---------- Textauszug ----------

Im Gegensatz zu Krebs, Unfallverhütung, Gesundheitserziehung, AIDS, Gesundheits-überwachung und Drogenkonsum sind kardiovaskuläre Erkrankungen davon bisher jedoch ausgenommen. Dabei erfüllen sie zweifellos die oben genannten "Einschlußkriterien". Immerhin geht die Hälfte aller Todesfälle auf das Konto ischämischer kardialer Ereignisse.
*Europäisches Netzwerk
Entsprechend scharf kritisierte Dr. P. Stiggelbout, Den Haag, den status quo: "In den Gremien der EU in Brüssel herrschen Inkompetenz und Wissenslücken. Es ist unser aller Aufgabe, die Politiker allerorts wachzurütteln und ihnen die enorme volksgesundheitliche, individuelle und sozioökonomische Bedeutung von ischämischen Herzkrankheiten klar zu machen."
Das "European Heart Network" soll jetzt in einer ersten Phase multidisziplinäre Allianzen bilden und hochqualitative Informationen über alle Aspekte der ischämischen Herzkrankheiten sammeln. In der zweiten Phase, die am 14.2.2000, dem "European All Hearts Day", beginnen wird, sollen kreative Botschaften und Kampagnen das öffentliche Interesse auf das Herz fokussieren. In der dritten Phase schließlich werden Zielgruppen-orientierte Gesundheitsprogramme anlaufen, die im wesentlichen sinnvolle und praktikable Lebensstil-Modifikationen zum Inhalt haben. Insbesondere sollen auch Mitarbeiter im Gesundheitsbereich, wie Ärzte, Ordinationshilfen und Pflegepersonal, individuell bei den Änderungen ihres persönlichen Lebensstils unterstützt werden - in der Hoffnung diese Mitarbeiter als besonders motivierte Multiplikatoren zu gewinnen.
Prof. Dr. David A. Wood, London, einer der Gründungsmitglieder des "European Heart Network", sieht die Rolle des Kardiologen dabei auf den Gebieten Forschung, Ausbildung, klinische Dienstleistung und Volksgesundheit. Die praktische Umsetzung der Netzwerk-Ziele bedürfe jedoch einer kongenialen Zusammenarbeit von kardiologischen Gesellschaften, Herzfonds, öffentlichen und privaten Institutionen sowie auch Patientenorganisationen.

---------- Vorliegende Angaben ----------

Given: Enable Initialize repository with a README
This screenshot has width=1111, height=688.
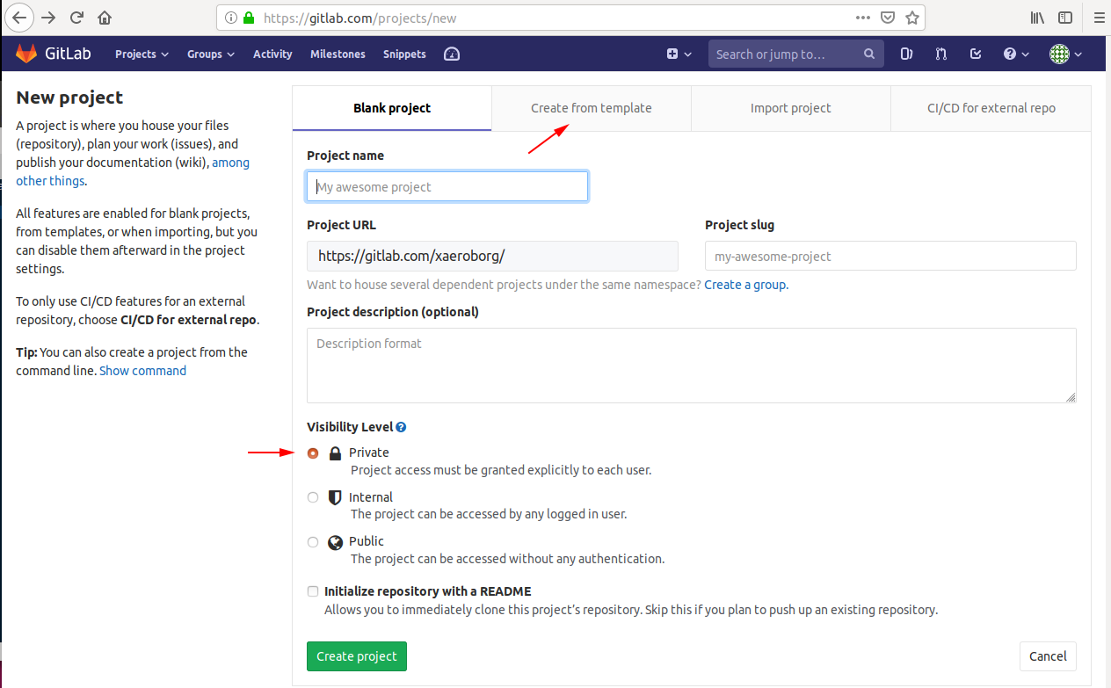Looking at the screenshot, I should [x=313, y=591].
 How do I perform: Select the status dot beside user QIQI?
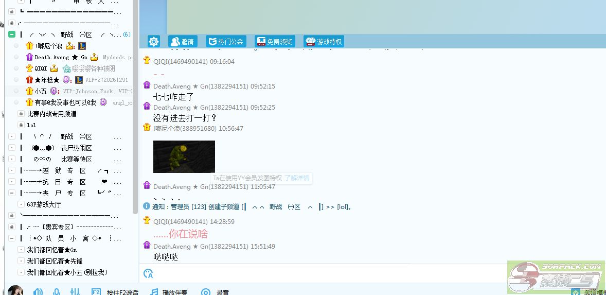click(16, 68)
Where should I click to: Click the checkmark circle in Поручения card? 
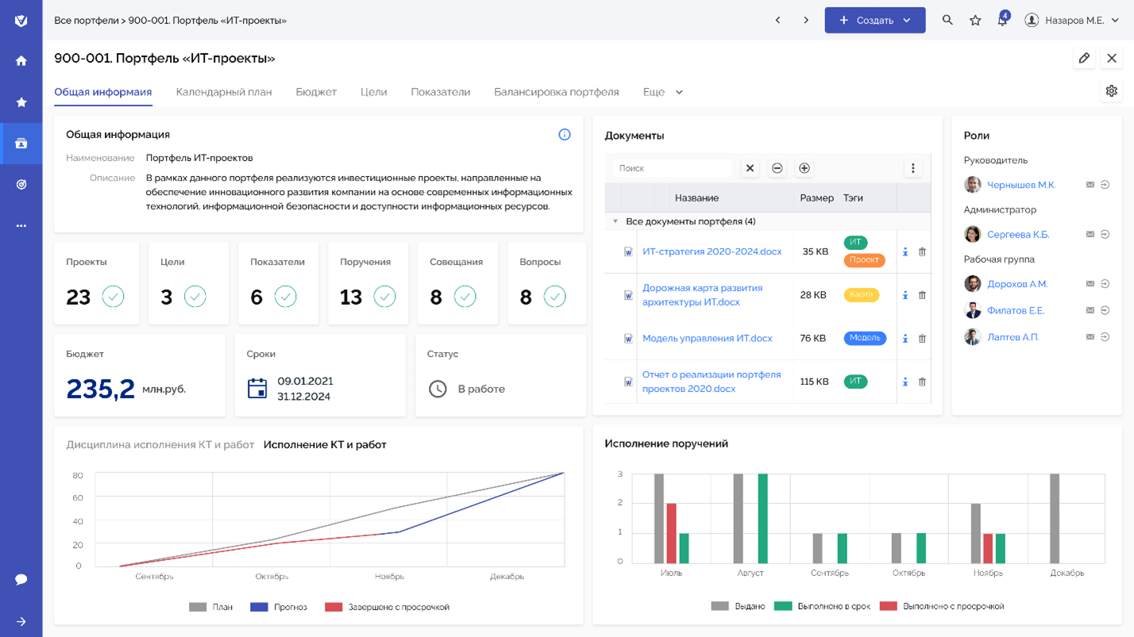(385, 297)

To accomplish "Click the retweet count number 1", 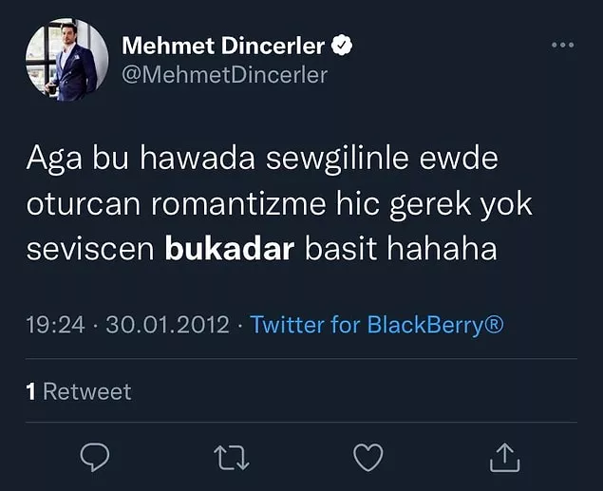I will pos(31,391).
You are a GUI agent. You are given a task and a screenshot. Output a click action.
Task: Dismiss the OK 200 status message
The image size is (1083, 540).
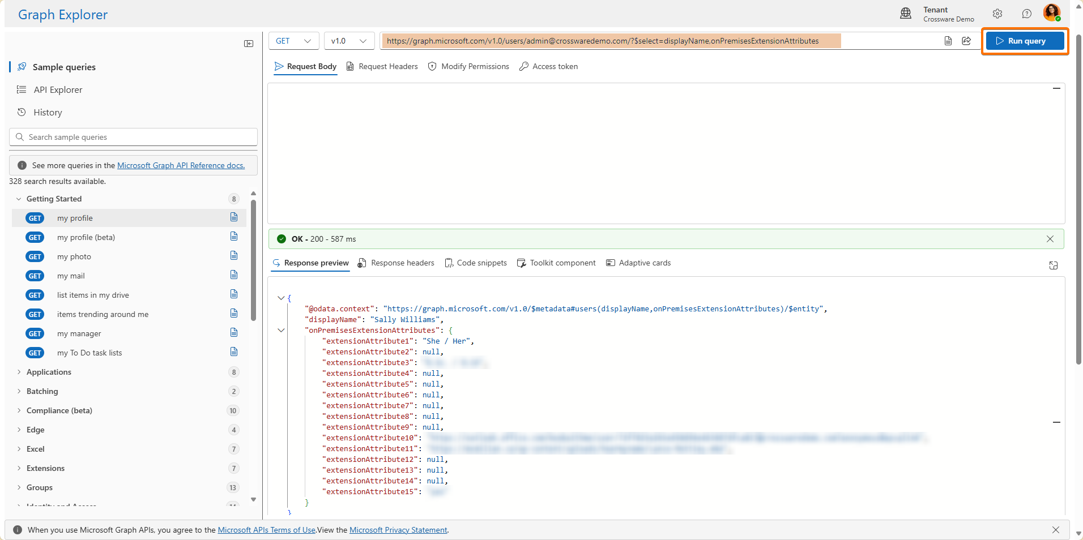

----------

→ **Zu beantwortende Fragen**:
A. Kopieren Sie aus dem Textauszug wortgetreu die Passage, die mit „Im Gegensatz zu“ beginnt und sich bis einschließlich „ischämischer kardialer Ereignisse.“ erstreckt.
B. Beantworten Sie anhand des Textauszugs die folgenden Fragen:
(i) Welcher Anteil aller Todesfälle geht auf ischämische kardiale Ereignisse zurück?
(ii) An welchem Datum beginnt die zweite Phase des „European Heart Network“?
(iii) Welche Stadt wird bei Prof. Dr. David A. Wood angegeben?
Die Einträge stammen aus einer anderen Quelle als der Textauszug.

→ **Erwartete Antworten**:
A.
Im Gegensatz zu Krebs, Unfallverhütung, Gesundheitserziehung, AIDS, Gesundheits-überwachung und Drogenkonsum sind kardiovaskuläre Erkrankungen davon bisher jedoch ausgenommen. Dabei erfüllen sie zweifellos die oben genannten "Einschlußkriterien". Immerhin geht die Hälfte aller Todesfälle auf das Konto ischämischer kardialer Ereignisse.

B.
(i) Die Hälfte aller Todesfälle.
(ii) Am 14.2.2000, dem „European All Hearts Day“.
(iii) London.